The home entertainment business is off much more than a research consortium formed by the major studios has let on.
Last week, that consortium, the Digital Entertainment Group, reported a narrow 1.8 percent decline in the business of renting and selling movies and TV shows through home entertainment channels, to around $17.8 billion.
However, on Monday, media investment analyst Michael Nathanson published a note saying that the decline the erstwhile video business was actually much greater--more like 8 percent--since the DEG was improperly using SVOD data in its calculations.
Using SVOD revenue stats is a "red herring," Nathanson states, since a major chunk of it comes from TV programming, which is already accounted for by conglomerate TV divisions under the heading "syndication." The home aftermarket of movies, Nathanson argues, is home entertainment's main currency.
Further, he argues that DEG never tabulated SVOD revenue from platforms like HBO or Showtime, so why should it start with Netflix (NASDAQ: NFLX), Amazon (NASDAQ: AMZN) and Hulu?
Nathanson says SVOD is actually the principal cause of home entertainment's woes, which he says are accelerating. The 8 percent decline was twice the drop experienced in 2012, the analyst points out.
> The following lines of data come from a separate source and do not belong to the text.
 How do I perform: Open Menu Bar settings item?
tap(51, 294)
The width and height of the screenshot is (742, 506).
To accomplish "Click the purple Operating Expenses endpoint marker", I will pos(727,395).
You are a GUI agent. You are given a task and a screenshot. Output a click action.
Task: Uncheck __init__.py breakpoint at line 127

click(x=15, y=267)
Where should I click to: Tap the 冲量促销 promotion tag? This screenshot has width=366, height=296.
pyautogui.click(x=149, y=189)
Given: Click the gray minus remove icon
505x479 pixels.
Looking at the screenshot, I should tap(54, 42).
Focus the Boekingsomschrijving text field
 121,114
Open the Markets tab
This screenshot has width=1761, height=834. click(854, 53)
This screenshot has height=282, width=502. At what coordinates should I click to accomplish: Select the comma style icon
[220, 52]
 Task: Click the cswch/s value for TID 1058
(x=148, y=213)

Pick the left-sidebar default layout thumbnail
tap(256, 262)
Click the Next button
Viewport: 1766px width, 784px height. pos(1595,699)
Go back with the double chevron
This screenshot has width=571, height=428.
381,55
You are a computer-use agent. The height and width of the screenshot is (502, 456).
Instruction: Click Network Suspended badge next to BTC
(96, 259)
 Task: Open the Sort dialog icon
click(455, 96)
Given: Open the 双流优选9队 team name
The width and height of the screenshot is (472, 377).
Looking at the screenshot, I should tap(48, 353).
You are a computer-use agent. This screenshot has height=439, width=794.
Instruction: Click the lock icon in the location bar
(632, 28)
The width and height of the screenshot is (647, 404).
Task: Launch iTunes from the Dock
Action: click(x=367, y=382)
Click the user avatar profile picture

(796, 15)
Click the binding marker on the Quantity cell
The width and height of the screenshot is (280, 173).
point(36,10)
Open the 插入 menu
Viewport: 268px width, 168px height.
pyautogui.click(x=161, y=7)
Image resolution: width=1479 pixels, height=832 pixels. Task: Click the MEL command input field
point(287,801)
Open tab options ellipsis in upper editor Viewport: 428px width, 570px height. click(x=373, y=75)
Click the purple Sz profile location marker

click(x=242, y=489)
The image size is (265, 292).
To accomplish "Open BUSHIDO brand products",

Physical home entertainment sales were down 11 percent to $6.9 billion, while disc rentals declined 14 percent to $3.3 billion, according to Nathanson's calculations.
Digital rentals and sales of movies and TV shows spiked 16 percent to $7.5 billion in 2014, but slowed from a growth rate of 24 percent in 2013.
Time Warner Inc. has the biggest exposure to the declining home entertainment market, with 10 percent of its revenue coming from that sector.